Lief Erikson discovered America some 500 years before Columbus but hardly gets any credit. Perhaps we should replace the Columbus memorials with his likeness if we knew what he looked like. Of course, he kept his discoveries to himself as best as we can tell, eventually abandoned Vineland, and didn’t figure out the Atlantic Ocean currents and wind that consistently would get a ship back to the same place. Nevertheless, he was there before Cristobal. It still took a lot of courage to venture forth into uncharted waters and ignore the wisdom of his critics. He was a master sailer and had learned the secrets of the Trade Winds making the crossing in just five weeks. He landed in the Azores to resupply. I was stationed there during the Vietnam conflict and visited the church where he prayed before the final push to his discovery, an event in my life that gave me the incentive to read all I could about Columbus. I have concluded that the mob historians are ignoramuses for the most part.
We have a habit of judging past historical figures by present-day standards. It is called “presentism.” We selectively apply it, allowing some things to pass but not others.

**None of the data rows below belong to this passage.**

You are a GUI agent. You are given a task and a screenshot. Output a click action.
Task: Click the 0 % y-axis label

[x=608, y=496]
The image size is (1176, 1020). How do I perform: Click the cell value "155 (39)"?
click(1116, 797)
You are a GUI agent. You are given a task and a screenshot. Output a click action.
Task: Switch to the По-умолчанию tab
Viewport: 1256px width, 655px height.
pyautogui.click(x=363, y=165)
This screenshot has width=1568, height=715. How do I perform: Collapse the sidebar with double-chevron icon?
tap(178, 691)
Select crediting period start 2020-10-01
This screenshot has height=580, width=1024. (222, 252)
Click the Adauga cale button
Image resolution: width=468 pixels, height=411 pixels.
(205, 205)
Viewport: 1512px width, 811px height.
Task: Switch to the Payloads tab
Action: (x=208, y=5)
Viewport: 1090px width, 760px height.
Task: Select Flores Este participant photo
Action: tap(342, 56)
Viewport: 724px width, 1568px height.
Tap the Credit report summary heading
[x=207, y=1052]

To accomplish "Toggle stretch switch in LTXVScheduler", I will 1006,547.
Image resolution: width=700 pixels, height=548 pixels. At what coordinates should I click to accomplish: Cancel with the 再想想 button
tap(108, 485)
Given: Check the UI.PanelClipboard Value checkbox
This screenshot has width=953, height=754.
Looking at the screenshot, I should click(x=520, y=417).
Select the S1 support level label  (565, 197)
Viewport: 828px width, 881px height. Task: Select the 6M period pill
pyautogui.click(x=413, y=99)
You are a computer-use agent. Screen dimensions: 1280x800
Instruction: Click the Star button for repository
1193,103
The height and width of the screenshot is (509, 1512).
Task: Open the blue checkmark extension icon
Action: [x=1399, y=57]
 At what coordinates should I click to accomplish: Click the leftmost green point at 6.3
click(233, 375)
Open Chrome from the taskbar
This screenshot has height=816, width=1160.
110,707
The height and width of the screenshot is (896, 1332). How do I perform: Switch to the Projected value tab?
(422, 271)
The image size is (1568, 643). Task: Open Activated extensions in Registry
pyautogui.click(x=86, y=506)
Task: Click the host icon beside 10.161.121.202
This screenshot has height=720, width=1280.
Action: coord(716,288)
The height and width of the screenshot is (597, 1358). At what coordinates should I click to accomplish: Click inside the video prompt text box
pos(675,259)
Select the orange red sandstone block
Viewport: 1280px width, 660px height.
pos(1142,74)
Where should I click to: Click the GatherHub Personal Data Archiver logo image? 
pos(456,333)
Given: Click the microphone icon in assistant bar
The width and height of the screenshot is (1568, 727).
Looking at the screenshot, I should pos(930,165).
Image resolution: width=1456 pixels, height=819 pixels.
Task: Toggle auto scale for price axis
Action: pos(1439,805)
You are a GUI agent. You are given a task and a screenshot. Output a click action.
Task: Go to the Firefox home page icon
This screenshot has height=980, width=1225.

It was okay for Apostel Paul’s Epistle to the Ephesians, VI,5-7 to preach, “Servants be obedient to them that are your masters… as servants, of Christ, doing the will of God…” to encourage slaves to obey their masters. It was in the context of that time in history the mantra. It was acceptable for Torquemada to tear a person limb from limb to convert Jews to Christianity, that was what you did during the Inquisition! More recently, we excuse the taking of California and Texas from Mexico as our “Manifest Destiny.” It was overwhelmingly the democrats in the Senate and the House who kept slavery a states issue, which was the root cause of the Civil war, something we fail to note in the history books. Perhaps in addition to clearing out all Confederate generals, all the democrats (and it was mostly democrats) that supported slavery need to be purged from the records and artworks as well.
The mob historians are naive and quite forgetful, like forgetting that Ulysses S. Grant was on the Union side. I am sure they never picked up and read the rebuttal of the National Italian American Foundation in defense of Columbus. Once you start revising history, you need better evidence to do so. I am happy to help them, but I doubt they will ever call on me.